╭──

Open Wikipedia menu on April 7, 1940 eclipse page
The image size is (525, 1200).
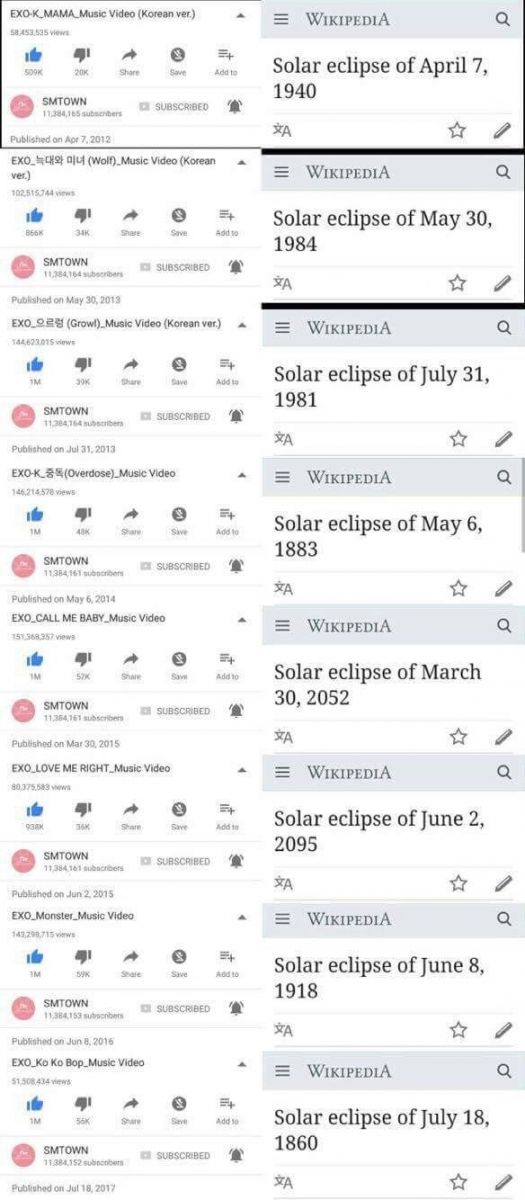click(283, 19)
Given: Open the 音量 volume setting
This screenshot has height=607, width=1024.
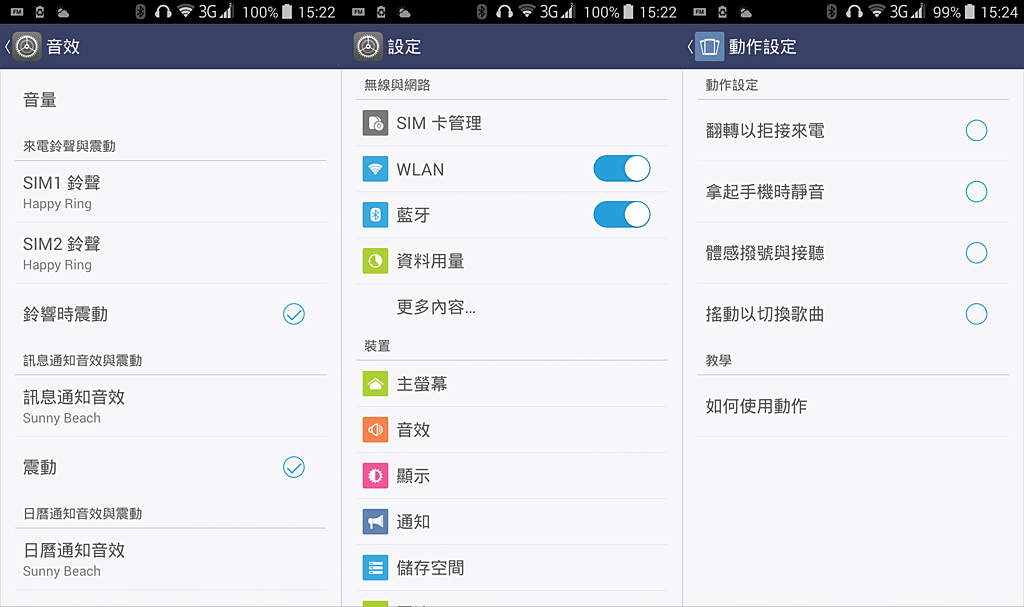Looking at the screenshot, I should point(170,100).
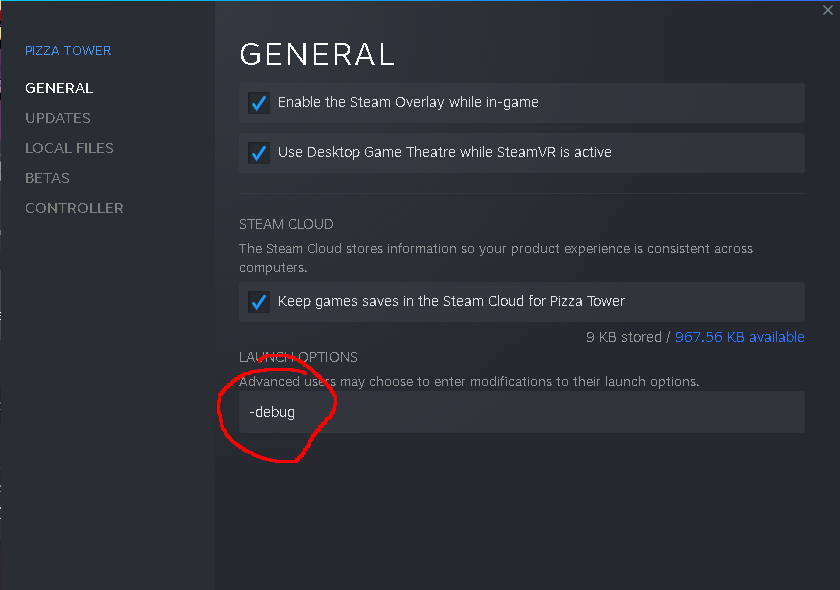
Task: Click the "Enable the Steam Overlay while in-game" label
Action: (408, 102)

╰──
╭──

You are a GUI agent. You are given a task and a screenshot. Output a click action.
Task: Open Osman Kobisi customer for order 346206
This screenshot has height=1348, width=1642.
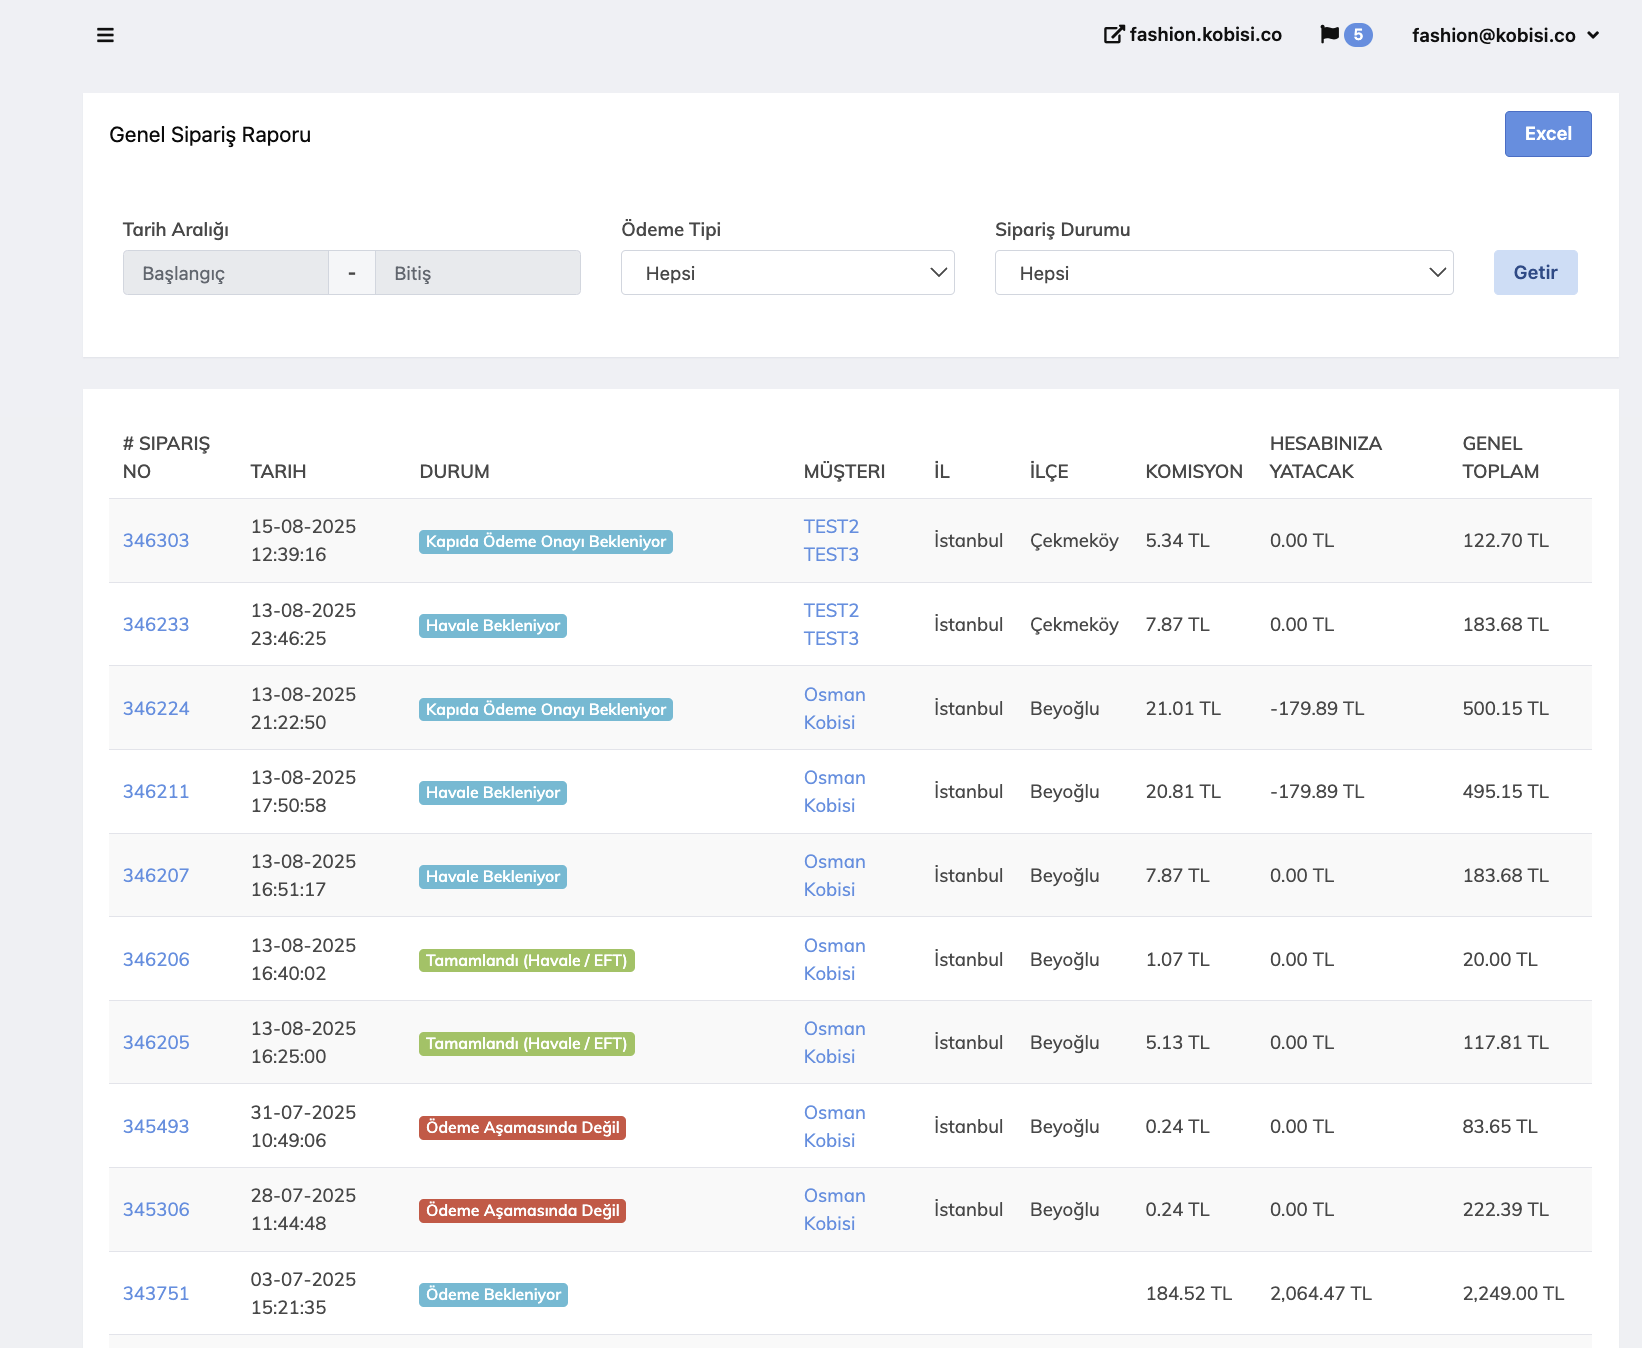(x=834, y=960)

╰──

• **What is being asked**
Look through the records and copy down every line that holds "Open".

• **Result for this task**
Open Wikipedia menu on April 7, 1940 eclipse page
Given: Open the 音量 volume setting
Task: Open Osman Kobisi customer for order 346206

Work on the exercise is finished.